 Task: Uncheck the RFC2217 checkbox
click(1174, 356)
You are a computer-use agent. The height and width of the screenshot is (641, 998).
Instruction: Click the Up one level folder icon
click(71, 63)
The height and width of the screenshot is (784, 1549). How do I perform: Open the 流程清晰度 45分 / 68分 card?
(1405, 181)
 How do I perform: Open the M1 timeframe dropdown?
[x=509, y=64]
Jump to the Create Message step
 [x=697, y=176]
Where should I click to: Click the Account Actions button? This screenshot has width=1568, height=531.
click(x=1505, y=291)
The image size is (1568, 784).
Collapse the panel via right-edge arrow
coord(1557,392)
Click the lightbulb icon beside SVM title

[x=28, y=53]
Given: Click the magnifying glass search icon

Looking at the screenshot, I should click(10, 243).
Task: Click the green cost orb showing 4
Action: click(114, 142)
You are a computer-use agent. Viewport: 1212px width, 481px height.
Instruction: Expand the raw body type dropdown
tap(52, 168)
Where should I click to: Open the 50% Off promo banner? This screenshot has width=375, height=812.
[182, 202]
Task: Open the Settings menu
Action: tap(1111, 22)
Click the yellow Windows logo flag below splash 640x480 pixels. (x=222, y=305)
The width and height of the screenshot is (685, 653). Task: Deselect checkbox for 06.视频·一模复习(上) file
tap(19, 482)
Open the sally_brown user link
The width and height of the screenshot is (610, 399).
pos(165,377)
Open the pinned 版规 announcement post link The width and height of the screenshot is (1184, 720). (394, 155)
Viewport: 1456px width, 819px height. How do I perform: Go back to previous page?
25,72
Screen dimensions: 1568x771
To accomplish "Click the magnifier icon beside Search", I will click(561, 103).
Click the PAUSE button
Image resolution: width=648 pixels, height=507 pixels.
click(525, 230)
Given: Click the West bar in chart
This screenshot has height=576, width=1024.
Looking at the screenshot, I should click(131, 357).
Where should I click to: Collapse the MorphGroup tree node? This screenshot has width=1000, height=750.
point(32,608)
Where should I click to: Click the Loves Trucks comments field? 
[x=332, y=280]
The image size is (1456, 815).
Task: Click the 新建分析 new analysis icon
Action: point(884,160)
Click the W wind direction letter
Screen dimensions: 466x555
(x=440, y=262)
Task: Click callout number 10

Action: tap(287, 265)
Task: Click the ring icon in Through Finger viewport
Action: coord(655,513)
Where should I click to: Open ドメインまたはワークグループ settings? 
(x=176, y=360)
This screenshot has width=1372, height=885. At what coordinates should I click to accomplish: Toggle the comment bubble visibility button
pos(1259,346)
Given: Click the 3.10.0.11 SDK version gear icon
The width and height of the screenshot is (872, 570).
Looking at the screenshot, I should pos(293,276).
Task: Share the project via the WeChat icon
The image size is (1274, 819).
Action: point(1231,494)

____________________

▶ PROBLEM REQUIREMENTS:
Reproduce every line of the material above verbatim, keeping the original order, spacing, and punctuation.

▶ WRITTEN SOLUTION:
 Task: Uncheck the RFC2217 checkbox
click(1174, 356)
You are a computer-use agent. The height and width of the screenshot is (641, 998).
Instruction: Click the Up one level folder icon
click(71, 63)
The height and width of the screenshot is (784, 1549). How do I perform: Open the 流程清晰度 45分 / 68分 card?
(1405, 181)
 How do I perform: Open the M1 timeframe dropdown?
[x=509, y=64]
Jump to the Create Message step
 [x=697, y=176]
Where should I click to: Click the Account Actions button? This screenshot has width=1568, height=531.
click(x=1505, y=291)
The image size is (1568, 784).
Collapse the panel via right-edge arrow
coord(1557,392)
Click the lightbulb icon beside SVM title

[x=28, y=53]
Given: Click the magnifying glass search icon

Looking at the screenshot, I should click(10, 243).
Task: Click the green cost orb showing 4
Action: click(114, 142)
You are a computer-use agent. Viewport: 1212px width, 481px height.
Instruction: Expand the raw body type dropdown
tap(52, 168)
Where should I click to: Open the 50% Off promo banner? This screenshot has width=375, height=812.
[182, 202]
Task: Open the Settings menu
Action: tap(1111, 22)
Click the yellow Windows logo flag below splash 640x480 pixels. (x=222, y=305)
The width and height of the screenshot is (685, 653). Task: Deselect checkbox for 06.视频·一模复习(上) file
tap(19, 482)
Open the sally_brown user link
The width and height of the screenshot is (610, 399).
pos(165,377)
Open the pinned 版规 announcement post link The width and height of the screenshot is (1184, 720). (394, 155)
Viewport: 1456px width, 819px height. How do I perform: Go back to previous page?
25,72
Screen dimensions: 1568x771
To accomplish "Click the magnifier icon beside Search", I will click(561, 103).
Click the PAUSE button
Image resolution: width=648 pixels, height=507 pixels.
click(525, 230)
Given: Click the West bar in chart
This screenshot has height=576, width=1024.
Looking at the screenshot, I should click(131, 357).
Where should I click to: Collapse the MorphGroup tree node? This screenshot has width=1000, height=750.
point(32,608)
Where should I click to: Click the Loves Trucks comments field? 
[x=332, y=280]
The image size is (1456, 815).
Task: Click the 新建分析 new analysis icon
Action: point(884,160)
Click the W wind direction letter
Screen dimensions: 466x555
(x=440, y=262)
Task: Click callout number 10

Action: tap(287, 265)
Task: Click the ring icon in Through Finger viewport
Action: coord(655,513)
Where should I click to: Open ドメインまたはワークグループ settings? 
(x=176, y=360)
This screenshot has width=1372, height=885. At what coordinates should I click to accomplish: Toggle the comment bubble visibility button
pos(1259,346)
Given: Click the 3.10.0.11 SDK version gear icon
The width and height of the screenshot is (872, 570).
Looking at the screenshot, I should pos(293,276).
Task: Share the project via the WeChat icon
The image size is (1274, 819).
Action: point(1231,494)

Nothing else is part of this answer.